Correlation-Aware Object Placement for Multi-Object Operations

  • Authors:
  • Ming Zhong;Kai Shen;Joel Seiferas

  • Affiliations:
  • -;-;-

  • Venue:
  • ICDCS '08 Proceedings of the 2008 The 28th International Conference on Distributed Computing Systems
  • Year:
  • 2008

Quantified Score

Hi-index 0.01

Visualization

Abstract

A multi-object operation incurs communication or synchronization overhead when the requested objects are distributed over different nodes. The object pair correlations (the probability for a pair of objects to be requested together in an operation) are often highly skewed and yet stable over time for real-world distributed applications.
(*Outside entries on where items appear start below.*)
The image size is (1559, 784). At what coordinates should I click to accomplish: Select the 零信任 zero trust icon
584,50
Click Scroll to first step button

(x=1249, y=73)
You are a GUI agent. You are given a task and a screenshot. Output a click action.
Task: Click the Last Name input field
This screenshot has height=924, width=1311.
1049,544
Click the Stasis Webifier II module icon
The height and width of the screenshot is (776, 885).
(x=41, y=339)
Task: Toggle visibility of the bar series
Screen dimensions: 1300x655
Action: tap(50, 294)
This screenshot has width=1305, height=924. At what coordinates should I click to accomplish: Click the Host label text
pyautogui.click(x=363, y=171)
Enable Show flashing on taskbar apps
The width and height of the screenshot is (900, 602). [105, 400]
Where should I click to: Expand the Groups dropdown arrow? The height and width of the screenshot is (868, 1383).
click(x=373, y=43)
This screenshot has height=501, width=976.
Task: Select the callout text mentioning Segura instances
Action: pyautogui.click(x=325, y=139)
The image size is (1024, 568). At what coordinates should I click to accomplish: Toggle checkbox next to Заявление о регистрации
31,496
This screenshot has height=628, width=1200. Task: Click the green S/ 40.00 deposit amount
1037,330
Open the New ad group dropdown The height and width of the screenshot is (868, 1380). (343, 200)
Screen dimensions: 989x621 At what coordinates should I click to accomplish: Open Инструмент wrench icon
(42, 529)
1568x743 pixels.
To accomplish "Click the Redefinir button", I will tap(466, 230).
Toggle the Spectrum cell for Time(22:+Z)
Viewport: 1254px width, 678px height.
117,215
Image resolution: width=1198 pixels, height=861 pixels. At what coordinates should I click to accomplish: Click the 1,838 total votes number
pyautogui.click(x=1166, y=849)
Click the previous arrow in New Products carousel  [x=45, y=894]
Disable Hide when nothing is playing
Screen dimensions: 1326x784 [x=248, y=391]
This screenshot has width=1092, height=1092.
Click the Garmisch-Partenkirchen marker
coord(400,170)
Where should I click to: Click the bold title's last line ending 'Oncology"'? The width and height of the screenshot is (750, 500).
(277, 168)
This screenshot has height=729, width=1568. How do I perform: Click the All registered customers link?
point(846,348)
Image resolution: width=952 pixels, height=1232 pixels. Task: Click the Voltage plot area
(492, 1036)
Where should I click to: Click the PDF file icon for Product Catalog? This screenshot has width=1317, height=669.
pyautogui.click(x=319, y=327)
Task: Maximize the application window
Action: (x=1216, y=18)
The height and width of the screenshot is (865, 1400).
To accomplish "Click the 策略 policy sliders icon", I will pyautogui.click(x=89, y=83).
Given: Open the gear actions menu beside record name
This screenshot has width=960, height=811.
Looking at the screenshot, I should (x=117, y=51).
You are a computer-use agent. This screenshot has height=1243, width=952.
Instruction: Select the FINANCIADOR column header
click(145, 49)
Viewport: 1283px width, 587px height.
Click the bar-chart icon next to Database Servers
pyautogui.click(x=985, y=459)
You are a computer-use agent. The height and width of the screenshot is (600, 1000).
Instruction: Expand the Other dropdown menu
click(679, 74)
Thus, placing strongly correlated objects on the same node (subject to node space constraint) tends to reduce communication overhead for multi-object operations. This paper studies the optimization of correlation-aware data placement. First, we formalize a restricted form of the problem as a variant of the classic Quadratic Assignment problem and we show that it is NP-hard. Based on a linear programming relaxation, we then propose a polynomial-time approximation algorithm that finds an object placement with communication overhead at most two times that of the optimal placement. We further show that the computation cost can be reduced by limiting the optimization scope to a relatively small number of most important objects. We quantitatively evaluate our approach on keyword index placement for full-text search engines using real traces of 3.7 million web pages and 6.8 million search queries. Compared to the correlation-oblivious random object placement, our approach achieves 37–86% communication overhead reduction on a range of optimization scopes and system sizes. The communication reduction is 30–78% compared to a correlation-aware greedy approach.